*WRITTEN INSTRUCTION*
Pull out every line of the records below that contains the string "Expand". Case counts, so copy only lines with that exact capitalization.

+ + +

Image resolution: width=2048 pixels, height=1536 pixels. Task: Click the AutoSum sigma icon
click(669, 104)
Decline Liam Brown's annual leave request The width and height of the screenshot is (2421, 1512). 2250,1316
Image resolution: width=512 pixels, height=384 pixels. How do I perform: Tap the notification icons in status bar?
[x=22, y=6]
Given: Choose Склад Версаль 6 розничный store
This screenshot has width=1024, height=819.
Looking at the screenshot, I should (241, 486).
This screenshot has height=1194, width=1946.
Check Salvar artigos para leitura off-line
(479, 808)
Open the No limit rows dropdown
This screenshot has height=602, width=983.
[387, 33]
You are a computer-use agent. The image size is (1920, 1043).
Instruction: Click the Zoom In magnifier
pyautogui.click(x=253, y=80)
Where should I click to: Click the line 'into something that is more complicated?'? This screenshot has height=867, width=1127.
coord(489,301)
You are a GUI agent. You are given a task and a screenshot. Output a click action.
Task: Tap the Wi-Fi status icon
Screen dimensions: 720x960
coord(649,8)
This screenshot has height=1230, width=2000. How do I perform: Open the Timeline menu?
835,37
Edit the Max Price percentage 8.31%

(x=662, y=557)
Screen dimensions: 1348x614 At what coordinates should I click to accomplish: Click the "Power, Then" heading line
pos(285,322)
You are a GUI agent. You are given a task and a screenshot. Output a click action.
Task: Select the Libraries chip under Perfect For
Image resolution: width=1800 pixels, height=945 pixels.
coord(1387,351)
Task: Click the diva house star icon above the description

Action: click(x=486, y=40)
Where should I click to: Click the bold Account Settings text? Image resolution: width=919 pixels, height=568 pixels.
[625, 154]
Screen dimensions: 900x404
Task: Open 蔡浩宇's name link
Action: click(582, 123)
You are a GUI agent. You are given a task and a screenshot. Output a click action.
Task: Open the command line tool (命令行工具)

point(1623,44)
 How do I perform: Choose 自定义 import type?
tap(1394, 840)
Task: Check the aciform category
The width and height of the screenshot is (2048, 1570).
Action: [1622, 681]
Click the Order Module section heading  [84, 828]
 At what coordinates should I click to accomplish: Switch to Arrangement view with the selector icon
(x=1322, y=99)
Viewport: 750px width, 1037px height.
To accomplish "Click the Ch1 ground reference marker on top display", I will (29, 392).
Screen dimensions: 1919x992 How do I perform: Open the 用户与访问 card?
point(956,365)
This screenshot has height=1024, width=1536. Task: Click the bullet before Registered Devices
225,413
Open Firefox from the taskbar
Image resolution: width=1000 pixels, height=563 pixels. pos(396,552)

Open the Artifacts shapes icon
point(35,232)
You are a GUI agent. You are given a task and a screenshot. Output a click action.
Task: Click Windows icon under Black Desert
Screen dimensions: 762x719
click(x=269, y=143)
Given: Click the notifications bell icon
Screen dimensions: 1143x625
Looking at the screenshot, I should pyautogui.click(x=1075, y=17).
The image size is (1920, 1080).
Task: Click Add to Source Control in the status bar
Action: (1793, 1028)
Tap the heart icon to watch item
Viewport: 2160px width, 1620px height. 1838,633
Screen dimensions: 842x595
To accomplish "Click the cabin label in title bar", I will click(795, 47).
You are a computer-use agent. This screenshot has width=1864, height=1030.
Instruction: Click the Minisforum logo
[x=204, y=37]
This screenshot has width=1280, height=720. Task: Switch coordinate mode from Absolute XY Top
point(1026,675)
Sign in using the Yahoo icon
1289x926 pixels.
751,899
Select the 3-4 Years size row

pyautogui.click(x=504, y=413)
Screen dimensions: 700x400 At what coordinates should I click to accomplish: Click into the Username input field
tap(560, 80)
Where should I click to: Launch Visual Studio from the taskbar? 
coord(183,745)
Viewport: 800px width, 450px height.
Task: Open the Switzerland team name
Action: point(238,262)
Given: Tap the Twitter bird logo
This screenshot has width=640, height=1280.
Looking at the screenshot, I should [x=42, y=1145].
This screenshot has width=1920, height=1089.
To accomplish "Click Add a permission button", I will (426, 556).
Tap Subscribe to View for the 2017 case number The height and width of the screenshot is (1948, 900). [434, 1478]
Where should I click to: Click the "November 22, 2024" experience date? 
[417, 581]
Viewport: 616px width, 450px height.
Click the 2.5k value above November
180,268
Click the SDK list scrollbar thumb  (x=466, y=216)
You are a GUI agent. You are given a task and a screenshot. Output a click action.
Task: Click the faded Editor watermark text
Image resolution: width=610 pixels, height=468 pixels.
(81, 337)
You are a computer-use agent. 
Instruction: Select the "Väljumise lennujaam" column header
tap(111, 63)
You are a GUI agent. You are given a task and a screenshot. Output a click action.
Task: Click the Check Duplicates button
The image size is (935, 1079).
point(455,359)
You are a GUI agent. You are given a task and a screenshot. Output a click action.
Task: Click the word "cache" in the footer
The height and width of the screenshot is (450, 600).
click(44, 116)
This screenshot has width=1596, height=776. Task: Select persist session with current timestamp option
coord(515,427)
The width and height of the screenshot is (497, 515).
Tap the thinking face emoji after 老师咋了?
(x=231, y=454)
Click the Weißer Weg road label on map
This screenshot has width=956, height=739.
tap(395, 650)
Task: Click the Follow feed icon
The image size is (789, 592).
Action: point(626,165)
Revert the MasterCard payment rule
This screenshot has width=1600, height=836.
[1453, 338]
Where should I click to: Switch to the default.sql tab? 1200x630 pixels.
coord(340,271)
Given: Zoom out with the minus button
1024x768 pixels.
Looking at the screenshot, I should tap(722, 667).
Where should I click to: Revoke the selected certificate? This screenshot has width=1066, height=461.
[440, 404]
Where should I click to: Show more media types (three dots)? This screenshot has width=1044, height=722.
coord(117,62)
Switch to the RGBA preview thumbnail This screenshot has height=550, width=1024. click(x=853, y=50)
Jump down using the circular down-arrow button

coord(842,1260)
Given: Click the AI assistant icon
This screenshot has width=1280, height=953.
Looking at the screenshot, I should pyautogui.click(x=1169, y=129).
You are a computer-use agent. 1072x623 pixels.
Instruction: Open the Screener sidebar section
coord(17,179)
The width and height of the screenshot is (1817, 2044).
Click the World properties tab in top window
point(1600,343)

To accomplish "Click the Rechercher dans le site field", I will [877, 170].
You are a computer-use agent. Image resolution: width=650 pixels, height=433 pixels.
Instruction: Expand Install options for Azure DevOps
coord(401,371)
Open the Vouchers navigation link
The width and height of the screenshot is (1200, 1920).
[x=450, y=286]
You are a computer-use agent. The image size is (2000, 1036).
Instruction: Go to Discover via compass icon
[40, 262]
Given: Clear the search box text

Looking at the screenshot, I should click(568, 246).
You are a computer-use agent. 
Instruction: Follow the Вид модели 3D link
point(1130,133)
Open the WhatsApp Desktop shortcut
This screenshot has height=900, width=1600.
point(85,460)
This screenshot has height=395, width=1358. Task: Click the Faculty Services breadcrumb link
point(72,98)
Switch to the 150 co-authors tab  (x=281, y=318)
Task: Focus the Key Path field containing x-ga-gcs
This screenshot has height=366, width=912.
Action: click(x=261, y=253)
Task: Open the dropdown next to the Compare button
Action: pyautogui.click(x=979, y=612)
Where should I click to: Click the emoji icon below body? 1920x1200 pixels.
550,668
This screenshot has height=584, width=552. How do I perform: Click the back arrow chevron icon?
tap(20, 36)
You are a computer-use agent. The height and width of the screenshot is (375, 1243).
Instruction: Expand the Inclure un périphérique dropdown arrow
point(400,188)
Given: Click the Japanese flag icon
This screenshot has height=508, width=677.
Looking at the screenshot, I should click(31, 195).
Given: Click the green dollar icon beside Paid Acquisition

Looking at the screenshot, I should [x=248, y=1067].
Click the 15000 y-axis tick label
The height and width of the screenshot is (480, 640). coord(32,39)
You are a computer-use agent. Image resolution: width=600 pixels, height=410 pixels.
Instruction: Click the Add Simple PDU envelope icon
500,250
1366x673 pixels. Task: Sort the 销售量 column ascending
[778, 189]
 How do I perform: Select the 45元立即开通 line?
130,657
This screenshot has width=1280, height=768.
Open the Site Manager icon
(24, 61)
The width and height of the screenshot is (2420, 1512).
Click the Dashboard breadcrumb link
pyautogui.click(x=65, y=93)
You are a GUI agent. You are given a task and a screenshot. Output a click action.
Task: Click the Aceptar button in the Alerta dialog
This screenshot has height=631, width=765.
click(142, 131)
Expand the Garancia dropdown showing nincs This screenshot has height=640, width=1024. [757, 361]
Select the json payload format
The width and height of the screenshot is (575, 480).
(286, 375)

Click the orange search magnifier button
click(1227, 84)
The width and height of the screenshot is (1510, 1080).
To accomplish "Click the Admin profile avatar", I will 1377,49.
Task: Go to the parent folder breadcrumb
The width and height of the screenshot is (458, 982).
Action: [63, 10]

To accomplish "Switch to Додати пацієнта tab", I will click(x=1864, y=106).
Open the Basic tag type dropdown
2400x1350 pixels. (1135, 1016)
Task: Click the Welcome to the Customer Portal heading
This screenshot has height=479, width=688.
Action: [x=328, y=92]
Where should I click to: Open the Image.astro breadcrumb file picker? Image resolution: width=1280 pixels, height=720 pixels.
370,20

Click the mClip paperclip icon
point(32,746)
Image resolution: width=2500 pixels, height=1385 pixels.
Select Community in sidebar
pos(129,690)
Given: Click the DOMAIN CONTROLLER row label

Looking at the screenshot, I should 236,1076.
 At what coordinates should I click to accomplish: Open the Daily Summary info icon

+ + +

*WRITTEN SOLUTION*
Instruction: Expand Install options for Azure DevOps
Instruction: Expand the Inclure un périphérique dropdown arrow
Expand the Garancia dropdown showing nincs This screenshot has height=640, width=1024. [757, 361]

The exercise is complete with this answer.